- [Task details]:
Within the entries below, find every line that has the string "sidebar", then copy it.

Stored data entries
╭──
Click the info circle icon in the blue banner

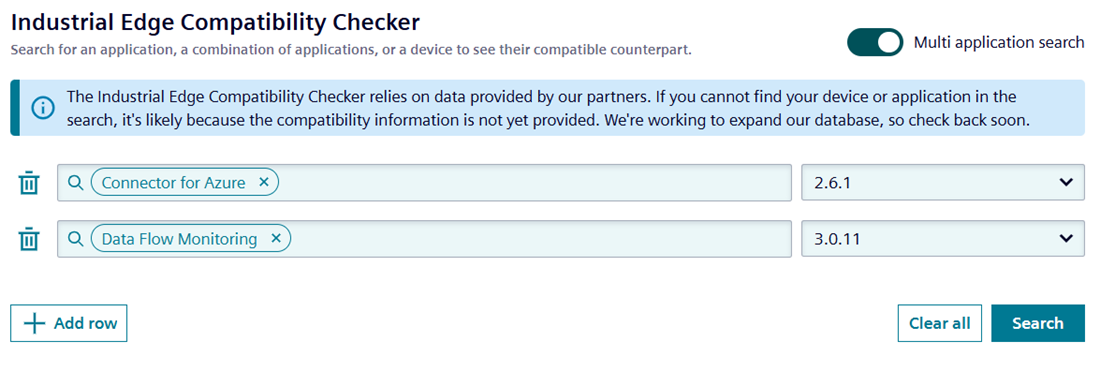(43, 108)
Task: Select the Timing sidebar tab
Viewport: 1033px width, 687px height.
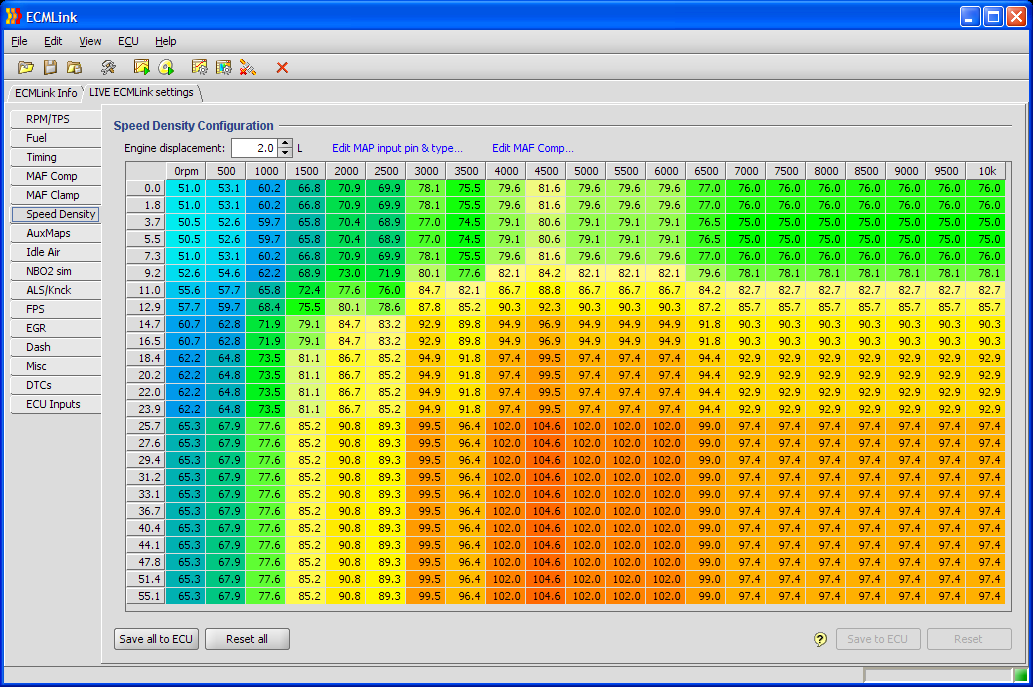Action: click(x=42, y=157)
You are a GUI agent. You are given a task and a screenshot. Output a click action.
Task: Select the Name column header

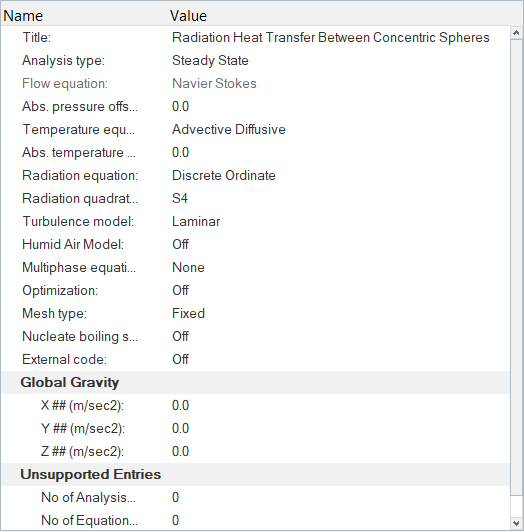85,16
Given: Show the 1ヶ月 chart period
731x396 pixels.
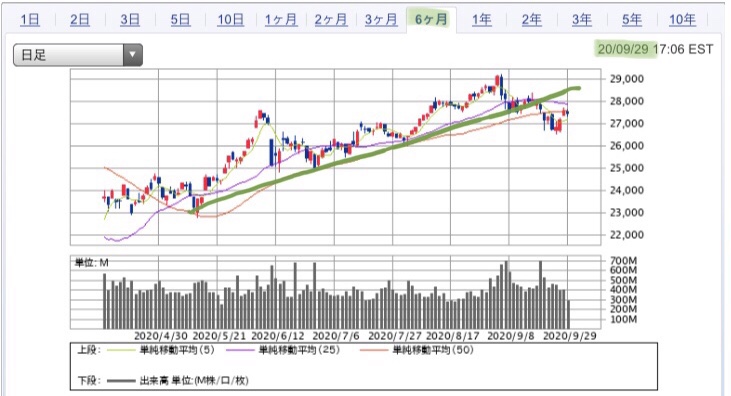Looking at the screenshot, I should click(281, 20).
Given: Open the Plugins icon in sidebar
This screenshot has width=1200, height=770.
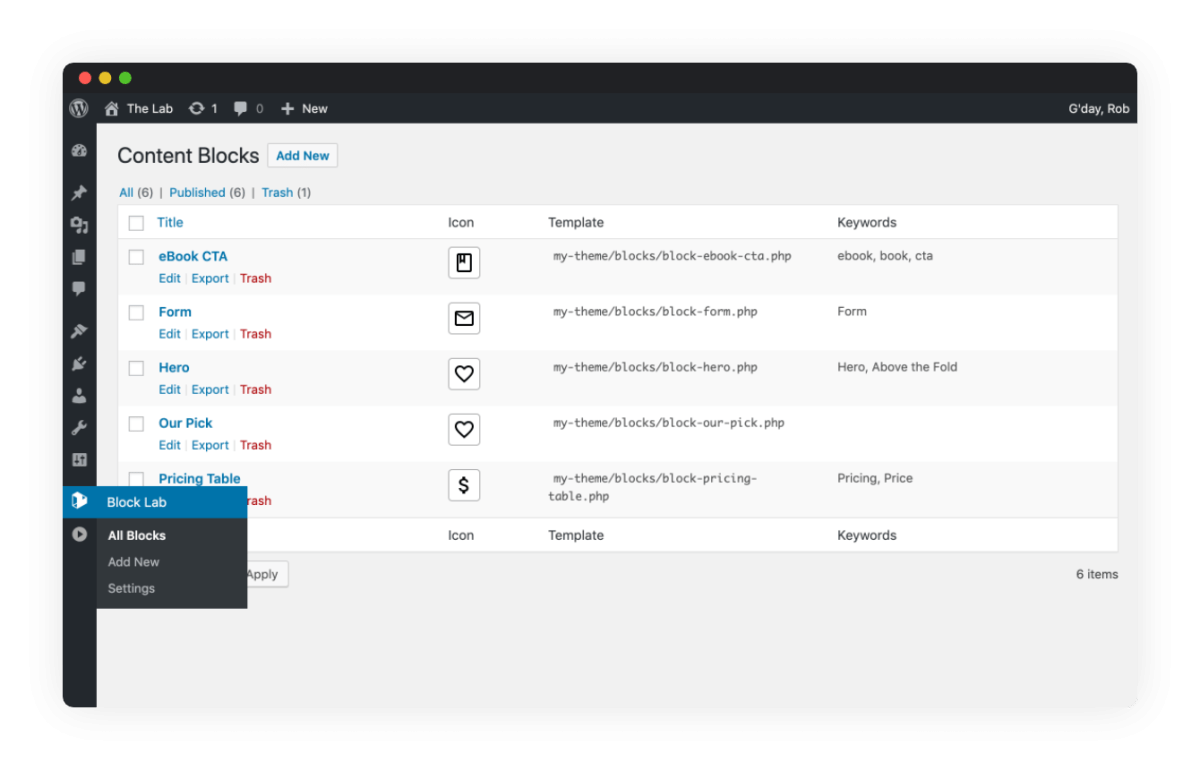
╰──
- [Result]:
Task: Select the Timing sidebar tab
Given: Open the Plugins icon in sidebar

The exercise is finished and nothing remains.